TDEP PARTICIPATES IN THE ASSOCIATION OF AFRICAN AMERICAN MUSEUMS  NATIONAL CONFERENCE, July 2005

Washington, D.C. Laurel C. Sneed, TDEP director, was a presenter at the 2005 national conference of the Association of African American Museums held July 28-30. She served on a panel led by  N.C. Museum of History educator, Shirl Spicer, about effective collaborations with a focus on TDEP's collaboration with the NC Museum of History. Sneed also  conducted a   session with the Education Special Interest group on TDEP's CD-ROM, "Exploring the World of Thomas Day."
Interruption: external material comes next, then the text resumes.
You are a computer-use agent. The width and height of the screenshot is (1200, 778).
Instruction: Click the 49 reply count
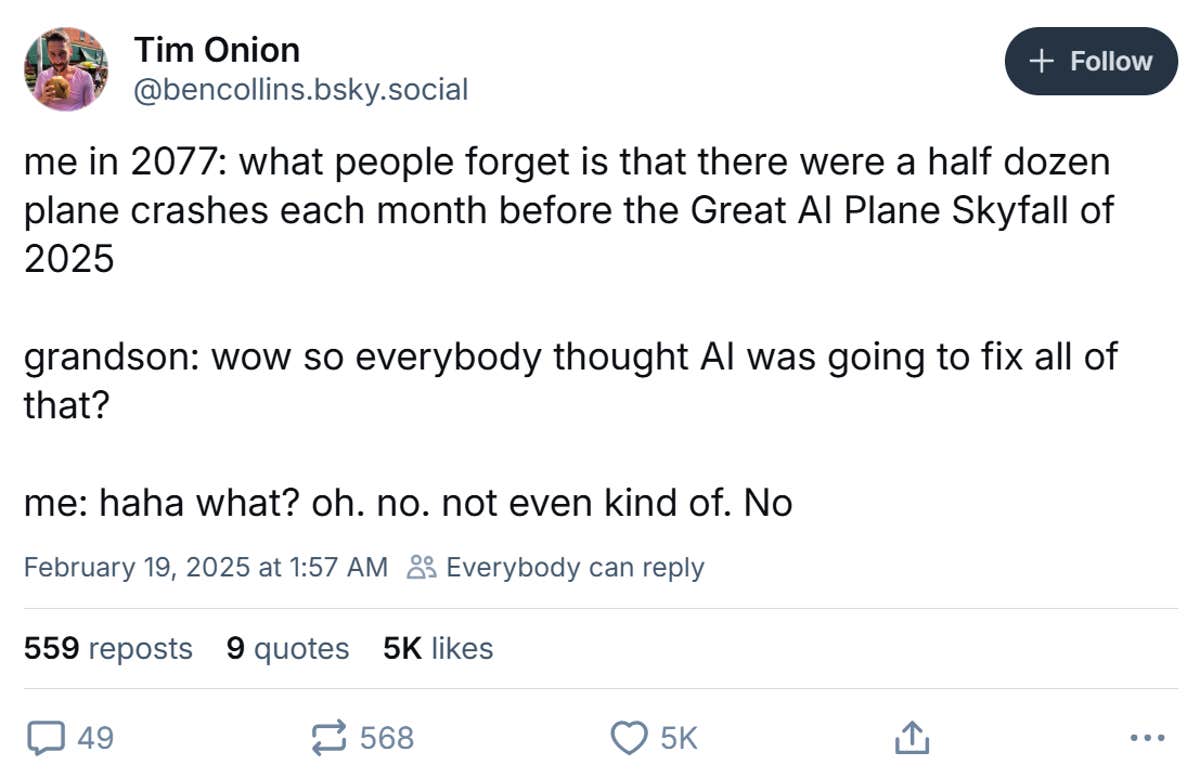[96, 739]
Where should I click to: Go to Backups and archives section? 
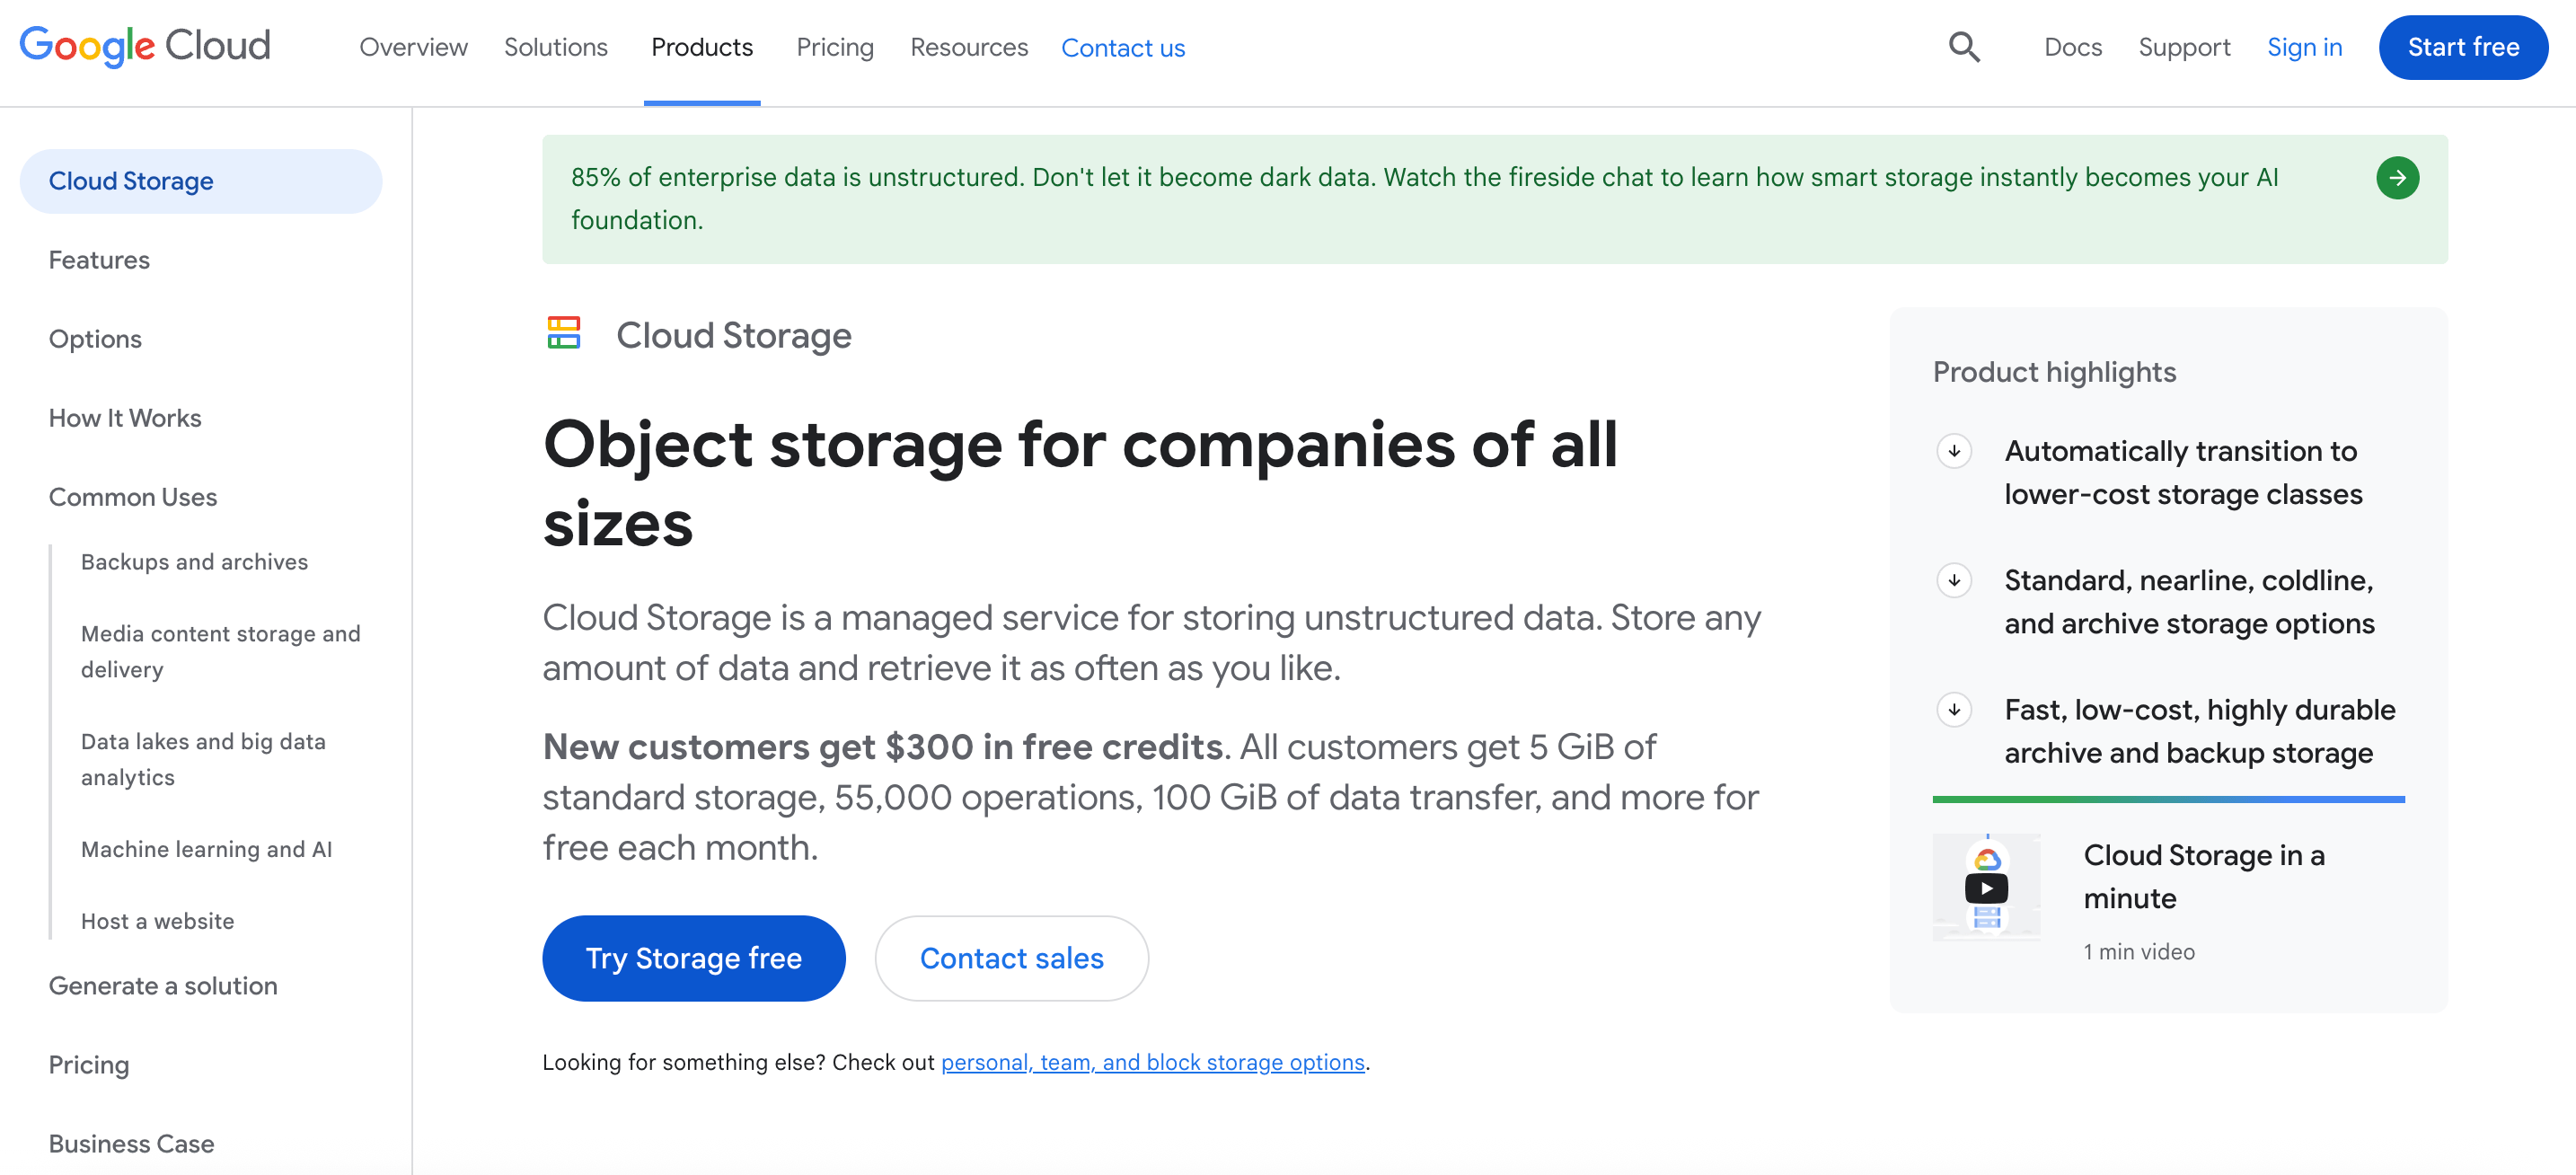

JUNE CRAFTING FREEDOM WORKSHOPS RECEIVE HIGHEST PARTICIPANT RATINGS EVER, July 2005

Durham, NC The June '05 Crafting Freedom Workshops received the highest participant ratings of any workshops TDEP has ever conducted. "I think it's because the planning team paid close attention to the feedback we received last year and incorporated most of the modifications that past participants asked for," Crafting Freedom director, Laurel Sneed commented. "We eliminated activities that were highly labor intensive, yet did not yield excellent learning outcomes and outstanding feedback among the majority of participants."
Sneed also attributes the outstanding response this year to the excellent support of workshop sponsor, the NC Museum of History, as well as to outstanding teamwork among TDEP contractors.

Lesson planning this year focused on "essential questions" and grade-level planning groups. Both of these modifications were also very positively received. Dramatic re-enactments at sites were added to the schedule this year and these continue to be a very strong part of TDEP's mission to "bring American history to life at historic landmarks. "Providing participants the opportunity to meet a modern-day seamstress and traditional cabinetmaker, who continue to carry on the artisan traditions of their African American ancestors, provided a connection with 2005 that for many was the climax of the workshops. Read more about the Crafting Freedom Workshops and Crafting Freedom '05 Participant Reflections.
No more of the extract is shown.